Seeing him come toward her, Penelope said to him, “Why are you coming to see me? Have the suitors ordered you to tell me to order the serving-women to prepare their feast? How I hate the suitors! I wish that this would be the last meal that they will ever eat!”
Medon replied, “My news is worse than that. The suitors are plotting to murder Telemachus, who sailed to the mainland to seek news of his father.”
“Why did he feel that he had to go to the mainland?” Penelope asked. “Is he trying to get himself killed?”
“Perhaps a god encouraged him, or perhaps it was his own idea,” Medon replied, “but he wanted to discover news of his father. He wanted to learn whether his father is alive or dead.”
Penelope sank to the floor, cried, and said to her serving-women, “Zeus has given me more torment than I can bear. My beloved husband is dead, and my son may soon be dead. If only I had known that he was planning to travel to the mainland, I would have kept him here. Send someone to Dolius, my old servant, who can tell Laertes about Telemachus. Maybe Laertes will know what to do.”
Her old servant Eurycleia told her, “I knew that Telemachus went to the mainland, but he ordered me not to tell you until at least ten or twelve days had passed. He didn’t want you to worry about him. Right now, bathe and put on fresh clothing, and then you may pray to Athena to protect your son. But please don’t make Laertes, an old man, worry about his grandson. He already has too much grief to bear.”
Penelope took her advice. Refreshed, she prayed to Athena, “Hear my prayer, bright-eyed goddess. If Odysseus has ever favored you, has ever sacrificed to you, save his and my son, Telemachus, from these suitors.” She then cried out in grief.
One of the suitors in the Great Hall heard the cry of sorrow and said, “Penelope is preparing for her day of marriage. She knows that it is inevitable, and she does not know that we are going to kill her son.”
Antinous told him, “Shut up! Keep your mouth closed so that no one can learn about our ambush!”
Antinous then chose twenty men. They armed themselves, boarded ship, and sailed out to set an ambush for Telemachus.
In her rooms, Penelope mourned and then slept. Athena saw her, and she thought of a way to help her. She created a phantom in the form of Iphthime, Penelope’s sister, to appear to Penelope in a dream.
The phantom said in the dream, “You need not mourn, Penelope. The gods have heard your prayer. Your son will return safe from his journey. The suitors’ ambush will not succeed. Telemachus has never offended the gods.”
In the dream, Penelope replied, “My life is troubled. My husband has been absent for twenty years, and now my son is in danger. The suitors plot to kill him.”
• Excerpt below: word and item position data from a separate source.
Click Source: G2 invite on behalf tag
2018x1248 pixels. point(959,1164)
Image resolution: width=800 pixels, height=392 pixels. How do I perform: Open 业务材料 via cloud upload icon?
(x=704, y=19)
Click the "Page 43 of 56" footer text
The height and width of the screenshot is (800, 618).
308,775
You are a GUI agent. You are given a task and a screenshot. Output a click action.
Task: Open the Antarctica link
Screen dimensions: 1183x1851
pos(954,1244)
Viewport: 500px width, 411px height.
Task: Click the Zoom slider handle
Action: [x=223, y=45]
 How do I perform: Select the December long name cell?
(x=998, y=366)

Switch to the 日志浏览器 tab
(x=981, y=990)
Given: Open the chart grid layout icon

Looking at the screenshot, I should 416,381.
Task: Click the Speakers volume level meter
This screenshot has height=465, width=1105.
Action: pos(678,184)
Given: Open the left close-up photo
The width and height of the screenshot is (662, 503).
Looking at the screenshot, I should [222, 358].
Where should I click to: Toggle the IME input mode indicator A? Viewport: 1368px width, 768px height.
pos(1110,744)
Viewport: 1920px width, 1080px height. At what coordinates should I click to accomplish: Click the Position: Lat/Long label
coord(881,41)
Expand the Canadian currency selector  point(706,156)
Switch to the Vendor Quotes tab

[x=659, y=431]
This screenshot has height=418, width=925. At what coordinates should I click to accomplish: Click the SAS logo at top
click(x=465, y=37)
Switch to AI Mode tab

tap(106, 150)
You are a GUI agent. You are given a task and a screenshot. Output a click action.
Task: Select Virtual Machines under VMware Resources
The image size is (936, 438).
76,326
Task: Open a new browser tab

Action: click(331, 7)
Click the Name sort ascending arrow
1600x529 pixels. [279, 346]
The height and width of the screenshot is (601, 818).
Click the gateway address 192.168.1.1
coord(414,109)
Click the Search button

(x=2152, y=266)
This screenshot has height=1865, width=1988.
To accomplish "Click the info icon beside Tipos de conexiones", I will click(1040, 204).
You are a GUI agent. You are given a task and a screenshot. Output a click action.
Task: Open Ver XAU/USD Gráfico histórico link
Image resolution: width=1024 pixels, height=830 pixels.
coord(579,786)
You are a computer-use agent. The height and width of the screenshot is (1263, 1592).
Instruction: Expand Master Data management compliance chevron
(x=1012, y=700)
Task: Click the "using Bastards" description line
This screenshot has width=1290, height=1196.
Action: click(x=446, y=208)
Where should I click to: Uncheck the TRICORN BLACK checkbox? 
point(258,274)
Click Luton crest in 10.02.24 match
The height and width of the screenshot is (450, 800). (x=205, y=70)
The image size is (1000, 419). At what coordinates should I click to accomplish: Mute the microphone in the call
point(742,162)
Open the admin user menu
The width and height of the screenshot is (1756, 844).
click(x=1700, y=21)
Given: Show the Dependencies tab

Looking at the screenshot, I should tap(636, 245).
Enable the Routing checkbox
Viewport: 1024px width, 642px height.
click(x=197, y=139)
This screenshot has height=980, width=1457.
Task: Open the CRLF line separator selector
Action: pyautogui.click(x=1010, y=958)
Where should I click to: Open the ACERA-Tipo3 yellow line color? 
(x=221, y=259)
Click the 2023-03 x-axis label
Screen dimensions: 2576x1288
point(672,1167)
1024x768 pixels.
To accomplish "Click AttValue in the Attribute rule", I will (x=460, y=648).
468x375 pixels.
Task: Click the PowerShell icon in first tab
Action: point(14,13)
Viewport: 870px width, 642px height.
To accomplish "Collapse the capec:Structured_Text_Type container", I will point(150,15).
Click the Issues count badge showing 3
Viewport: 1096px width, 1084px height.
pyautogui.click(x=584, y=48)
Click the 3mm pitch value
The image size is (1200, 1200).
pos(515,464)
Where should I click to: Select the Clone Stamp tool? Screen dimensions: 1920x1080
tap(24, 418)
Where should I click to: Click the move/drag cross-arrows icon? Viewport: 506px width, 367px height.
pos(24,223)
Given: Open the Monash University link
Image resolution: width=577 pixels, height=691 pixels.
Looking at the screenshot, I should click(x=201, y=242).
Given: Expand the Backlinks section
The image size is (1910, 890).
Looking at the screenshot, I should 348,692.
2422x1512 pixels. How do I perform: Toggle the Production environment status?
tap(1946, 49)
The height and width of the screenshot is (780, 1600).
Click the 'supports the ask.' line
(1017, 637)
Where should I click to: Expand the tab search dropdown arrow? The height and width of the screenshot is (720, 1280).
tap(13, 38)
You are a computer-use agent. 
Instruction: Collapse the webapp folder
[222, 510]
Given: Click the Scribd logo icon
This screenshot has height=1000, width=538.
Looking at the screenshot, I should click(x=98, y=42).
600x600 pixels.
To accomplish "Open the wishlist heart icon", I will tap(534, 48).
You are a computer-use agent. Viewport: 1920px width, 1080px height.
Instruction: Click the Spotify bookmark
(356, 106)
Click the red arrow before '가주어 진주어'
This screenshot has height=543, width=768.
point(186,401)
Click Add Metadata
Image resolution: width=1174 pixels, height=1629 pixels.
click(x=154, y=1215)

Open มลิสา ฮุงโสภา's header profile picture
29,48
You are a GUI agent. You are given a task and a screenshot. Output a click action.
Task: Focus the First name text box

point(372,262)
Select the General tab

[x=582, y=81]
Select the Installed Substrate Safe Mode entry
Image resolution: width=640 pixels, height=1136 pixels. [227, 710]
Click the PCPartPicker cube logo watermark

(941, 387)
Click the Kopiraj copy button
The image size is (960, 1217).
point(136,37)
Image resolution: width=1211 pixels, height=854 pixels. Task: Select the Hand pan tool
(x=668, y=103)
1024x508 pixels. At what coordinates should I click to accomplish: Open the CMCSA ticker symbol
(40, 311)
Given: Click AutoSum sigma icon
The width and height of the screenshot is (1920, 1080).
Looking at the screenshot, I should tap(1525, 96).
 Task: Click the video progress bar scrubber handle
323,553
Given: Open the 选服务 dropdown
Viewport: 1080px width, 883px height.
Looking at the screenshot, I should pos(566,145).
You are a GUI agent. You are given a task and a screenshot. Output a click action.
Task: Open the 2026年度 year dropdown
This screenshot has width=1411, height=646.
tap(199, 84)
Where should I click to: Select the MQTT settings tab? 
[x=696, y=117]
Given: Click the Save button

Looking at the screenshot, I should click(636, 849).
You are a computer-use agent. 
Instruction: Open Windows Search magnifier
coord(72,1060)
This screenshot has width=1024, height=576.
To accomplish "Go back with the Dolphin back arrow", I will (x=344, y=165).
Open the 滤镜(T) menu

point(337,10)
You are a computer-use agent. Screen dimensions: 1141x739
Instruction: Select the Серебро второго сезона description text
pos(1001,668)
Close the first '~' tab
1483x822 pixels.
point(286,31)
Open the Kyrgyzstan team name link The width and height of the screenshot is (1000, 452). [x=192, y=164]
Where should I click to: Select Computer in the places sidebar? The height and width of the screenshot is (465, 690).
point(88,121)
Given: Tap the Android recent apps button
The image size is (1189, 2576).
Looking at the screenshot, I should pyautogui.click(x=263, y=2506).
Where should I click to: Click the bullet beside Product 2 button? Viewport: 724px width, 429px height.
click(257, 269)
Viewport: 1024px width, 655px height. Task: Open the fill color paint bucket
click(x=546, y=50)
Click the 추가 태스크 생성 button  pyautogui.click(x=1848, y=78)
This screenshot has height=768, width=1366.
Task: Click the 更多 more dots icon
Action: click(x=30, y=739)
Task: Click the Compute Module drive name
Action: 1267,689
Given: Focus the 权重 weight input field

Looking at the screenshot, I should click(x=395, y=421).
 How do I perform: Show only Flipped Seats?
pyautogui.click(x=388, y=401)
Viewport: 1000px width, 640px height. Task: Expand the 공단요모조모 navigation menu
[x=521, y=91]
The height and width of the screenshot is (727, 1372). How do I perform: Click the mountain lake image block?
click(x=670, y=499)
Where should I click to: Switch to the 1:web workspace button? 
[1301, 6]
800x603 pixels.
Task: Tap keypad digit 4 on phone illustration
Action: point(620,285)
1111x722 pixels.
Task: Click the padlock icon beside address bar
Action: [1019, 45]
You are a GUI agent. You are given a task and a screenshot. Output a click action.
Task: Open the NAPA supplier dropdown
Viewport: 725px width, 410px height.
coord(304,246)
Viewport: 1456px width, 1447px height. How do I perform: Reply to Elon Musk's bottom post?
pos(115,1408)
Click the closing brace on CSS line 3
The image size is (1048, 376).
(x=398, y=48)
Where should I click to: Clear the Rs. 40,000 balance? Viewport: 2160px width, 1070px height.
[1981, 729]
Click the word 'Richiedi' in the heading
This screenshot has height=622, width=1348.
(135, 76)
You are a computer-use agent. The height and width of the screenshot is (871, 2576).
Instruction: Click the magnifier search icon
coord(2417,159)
“Be strong and have courage,” the phantom replied. “Nothing will happen to Telemachus. He has a protector. The goddess Athena sails with him. She will take care of him. Athena knows what you are going through, and she sent me here to reassure you.”
“Can you tell me whether Odysseus is alive or dead?” Penelope asked.
“The gods do not tell all,” the phantom said and then departed.
Penelope felt much better after the dream, but Antinous and twenty armed men sailed to set up an ambush to kill Telemachus. They landed on a rocky island, and they waited for Telemachus to sail near so they could kill him.
So ends the Telemachy: a mini-epic starring Telemachus.